In den USA werden Neugeborene auf angeborene Immundefekte und andere, erblich bedingte Erkrankungen untersucht. Rechtzeitig erkannt, lassen sie sich mit einer Stammzellübertragung behandeln. Auch in Deutschland fordern Mediziner die Einführung.

Von Michael Engel | 10.09.2013
    Es ist nur ein kleiner Stich in die Ferse oder in den Handrücken. Sieben Tropfen Blut genügen, um angeborene Stoffwechselerkrankungen wie zum Beispiel die Schilddrüsenunterfunktion zu erkennen und dann zu behandeln. Neu hinzukommen soll nun auch die Untersuchung auf angeborene Störungen der Immunabwehr, fordert Professor Ulrich Baumann, Kinderarzt an der Medizinischen Hochschule Hannover.

    "Ohne Behandlung sterben alle Kinder an ihrem Immundefekt, sodass eine Behandlung in dieser Form zwingend ist. Wir brauchen also die frühe Diagnose und wir würden mit einem Screening diese Verläufe den Kindern ersparen, das heißt, dass sie schwer und lebensbedrohlich krank werden."

    Es gibt eine ganze Reihe von genetisch bedingten Immundefekten, die den Säuglingen zum Verhängnis werden können. In den ersten drei bis vier Lebensmonaten erscheinen die betroffenen Säuglinge noch völlig gesund, weil sie von der Mutter eine Art Leihimmunität mitbekommen haben. Doch dann geht es rapide bergab:

    "Zum Beispiel mit einer Lungenentzündung. Mit einer ungewöhnlichen Form von Lungenentzündung mit Erregern, die man normalerweise gar nicht bekommt, weil sich das Immunsystem gegen diese Erreger gar nicht wehren kann.
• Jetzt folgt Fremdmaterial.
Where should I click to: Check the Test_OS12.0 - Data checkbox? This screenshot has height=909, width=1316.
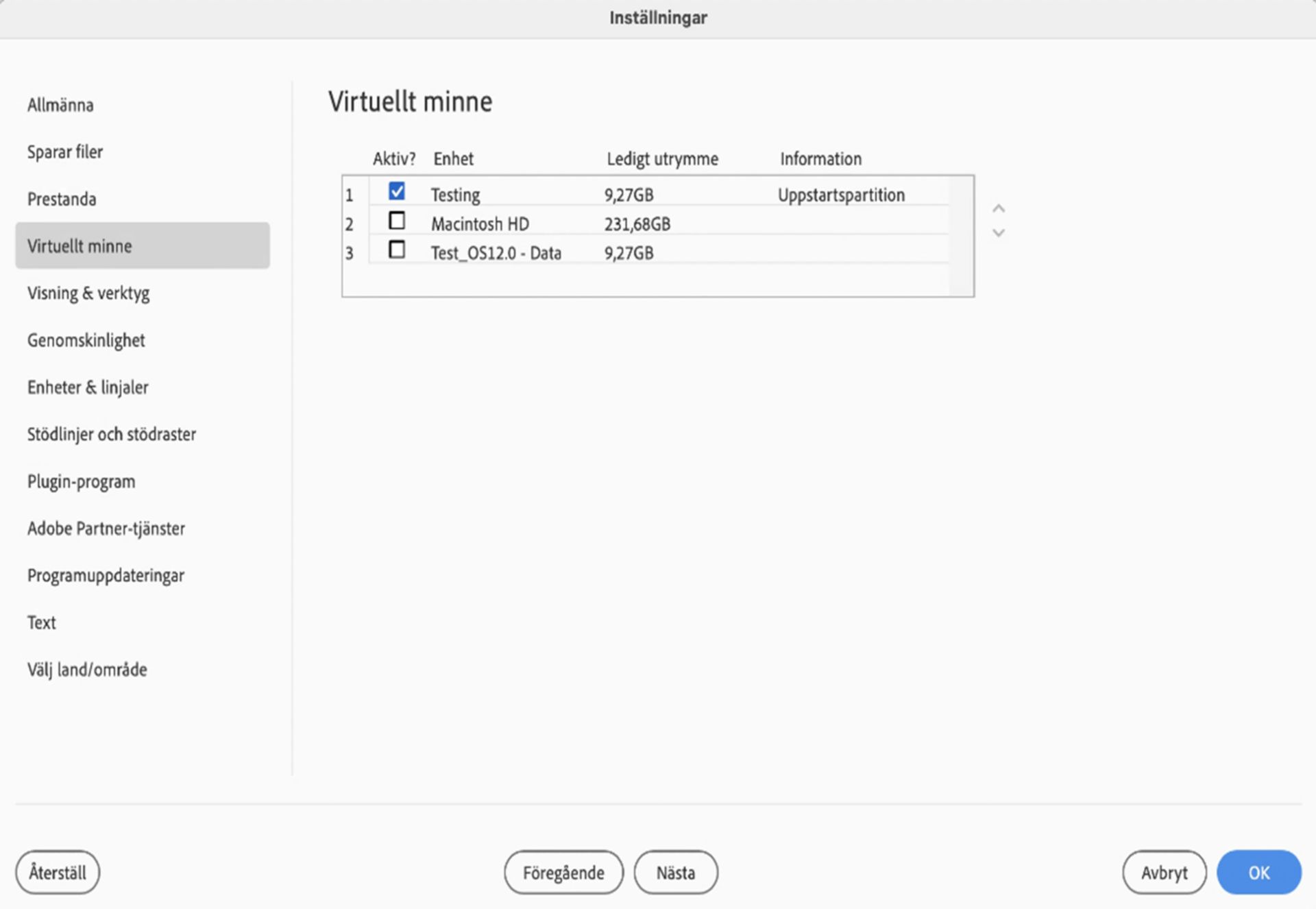(396, 250)
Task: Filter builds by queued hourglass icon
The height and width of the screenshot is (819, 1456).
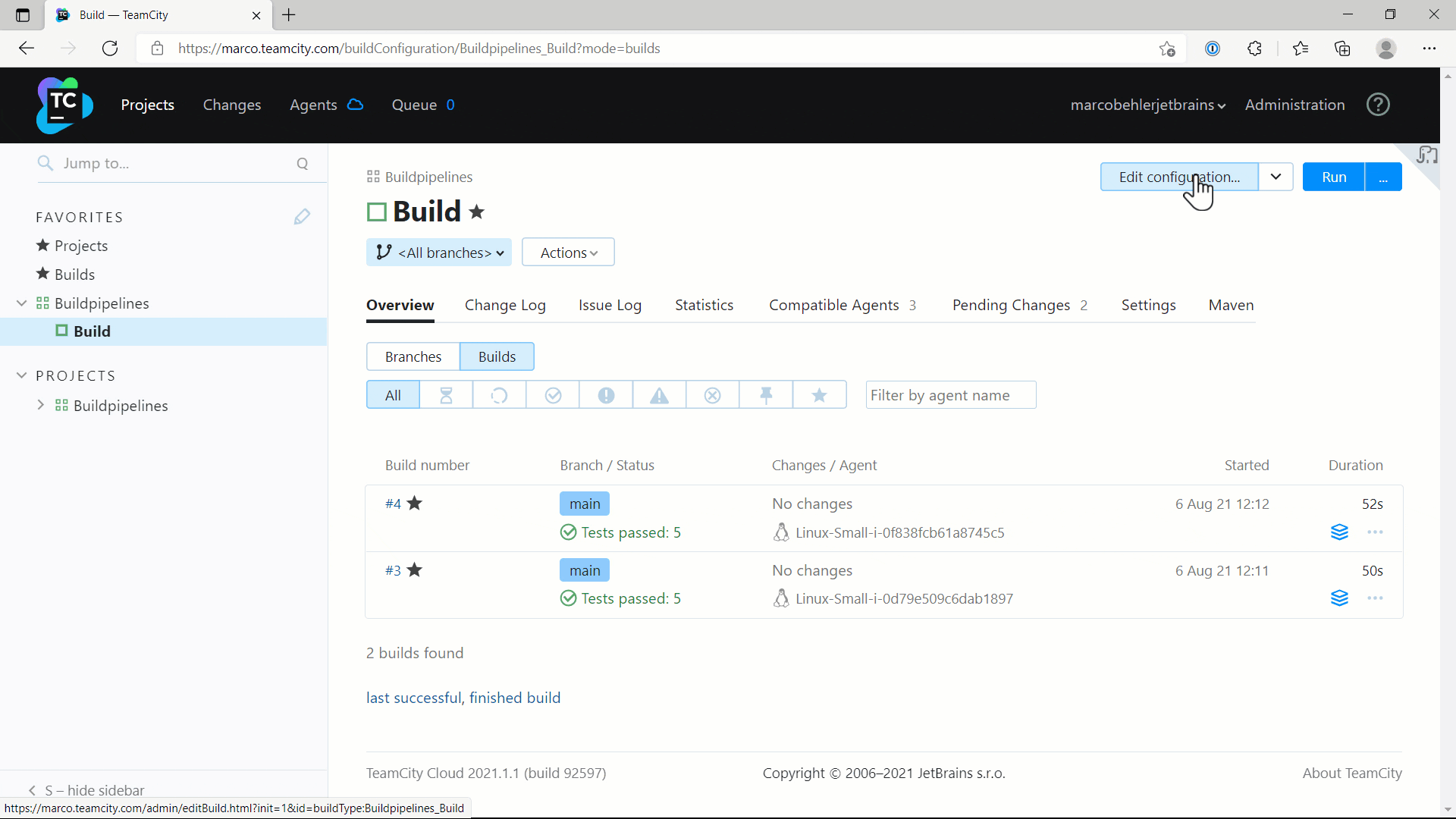Action: click(446, 395)
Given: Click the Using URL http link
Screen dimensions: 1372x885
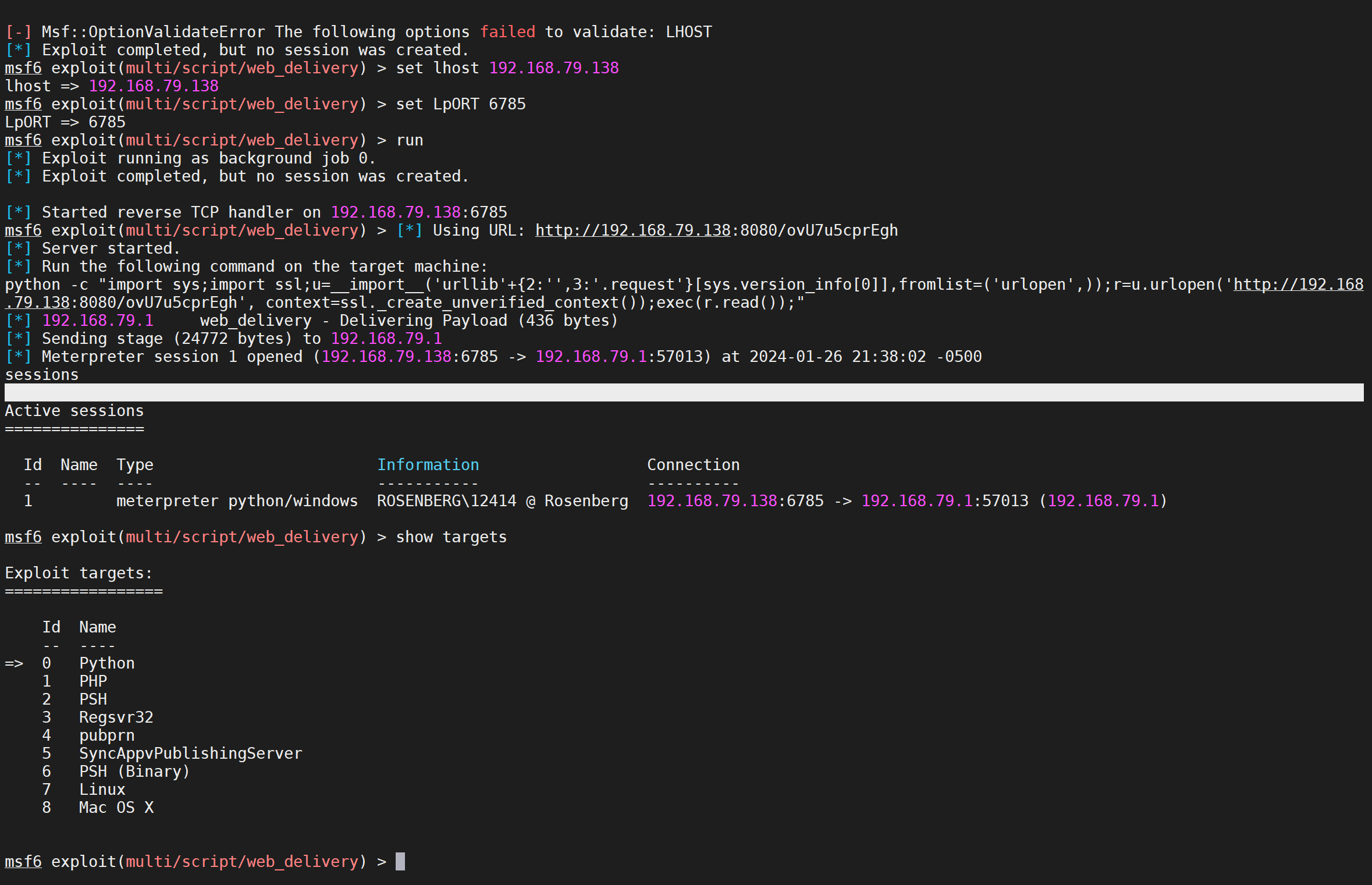Looking at the screenshot, I should click(x=632, y=230).
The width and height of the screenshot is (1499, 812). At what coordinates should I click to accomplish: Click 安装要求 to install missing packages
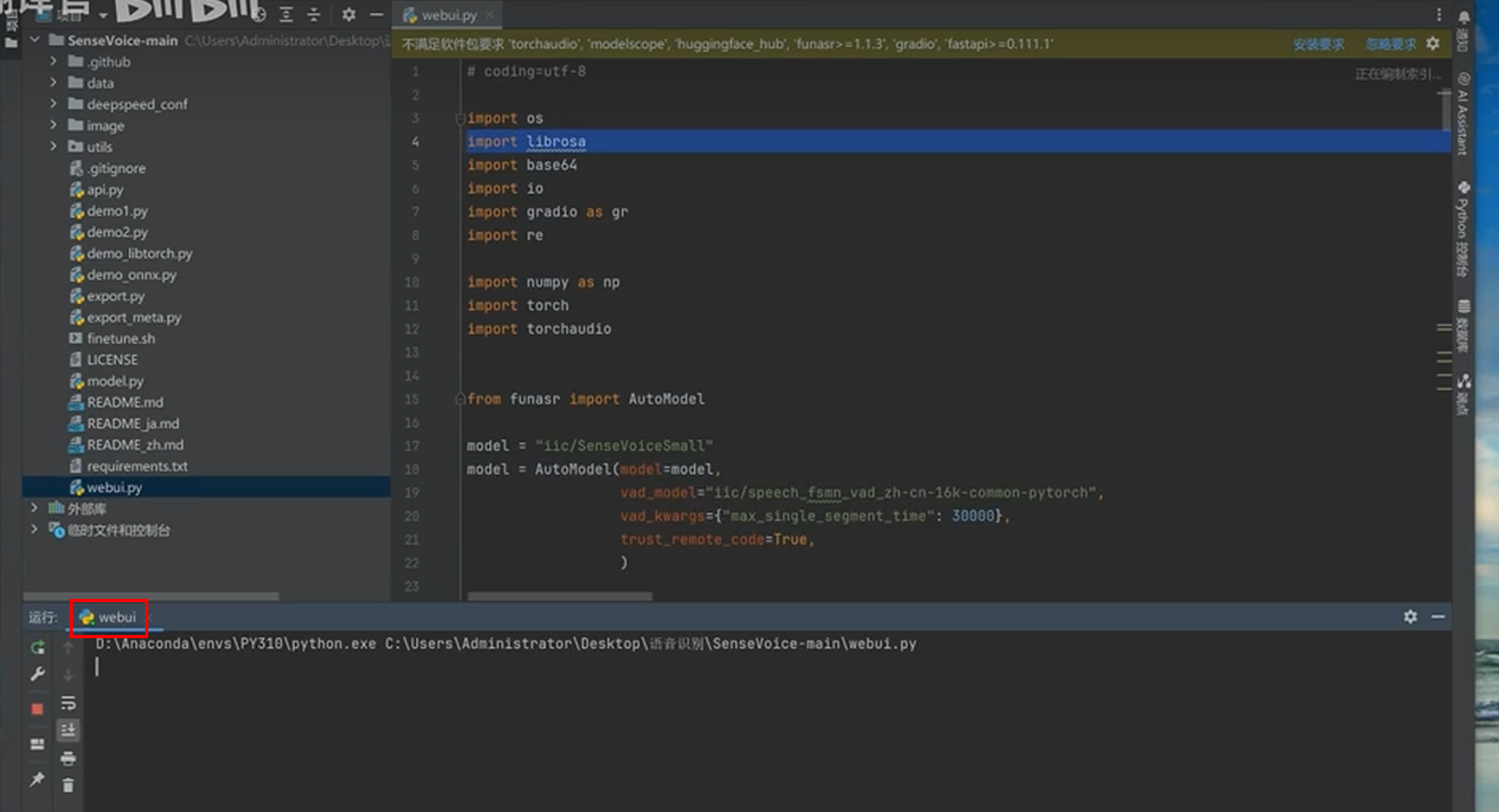click(1319, 43)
Das Alter von mehreren Monaten, das ist das typische Alter, wo die Kinder aus völligem Gesundsein dann eben krank werden."

    Experten sprechen in solchen zum Glück recht seltenen Fällen von SCID – einem "kombinierten Immundefekt". Genetisch bedingt können sich im Blut der kleinen Patienten keine Immunzellen bilden. Jeder Keim wird dann zur tödlichen Gefahr. Einzige Möglichkeit, den Betroffenen zu helfen, ist eine Stammzellspende, die allerdings gut vorbereitet werden muss.

    "Die Therapie heißt immer Knochenmarktransplantation – sie brauchen ein intaktes Immunsystem von einem gesunden Spender. Wir brauchen bis zur Knochenmarktransplantation Wochen, manchmal auch einige wenige Monate, bis das gelingt, bis wir anfangen können. Und über diese Zeit müssen wir die Kinder durchkriegen, das ist schon sehr, sehr hart."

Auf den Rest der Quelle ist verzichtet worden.